Nuclear accident at Three Mile Island
March 28, 1979
Gas Leak in Bhopal
Dec 3, 1984
Space Shuttle Challenger disaster
Jan 28, 1986
Chernobyl nuclear disaster
April 25, 1986
Exxon Valdez Oil Spill off Alaska
March 24, 1989
Grounding of cruise ship Star Princess in Alaska
June 22, 1995
Train wreck in Michigan
November 15, 2001
IT may sound strange but the missing link to all these disasters is sleep—or the lack of it. Most of these accidents occurred late at night, the men and women responsible for them were invariably overworked and sleep deprived.

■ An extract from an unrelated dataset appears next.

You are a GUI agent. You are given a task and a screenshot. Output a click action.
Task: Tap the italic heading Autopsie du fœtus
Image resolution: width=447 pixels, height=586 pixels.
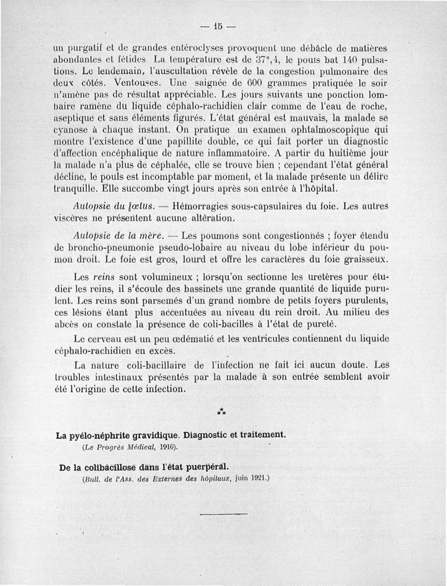click(x=108, y=206)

If the list looks small, the reason is that sleep research dates back to a mere 30 years. And if the magnitude of the disasters leaves anything to be desired, add to it the thousands of fatalities that occur on roads, in hospitals and factories across the world because the driver or the doctor or the mechanic could not keep his or her eyes open any longer.
A 2005 poll in the US attributed 10,000 car accidents to sleep deprivation alone. And a September 2000 study done in Australia and New Zealand found that people who drove a car after being awake for around 19 hours, performed worse than people whose alcohol level in blood was 0.5 per cent.
‘‘It takes exactly 10 seconds for a sleep deprived person to fall deeply asleep. And in certain situations, if that sleep lasts even 10 seconds, it can do serious damage,’’ says Dr Sanjay Manchanda, who has studied the subject at St George’s Hospital in Sydney, Australia, and now heads the Sleep Clinic of Sir Ganga Ram Hospital in New Delhi.
... contd.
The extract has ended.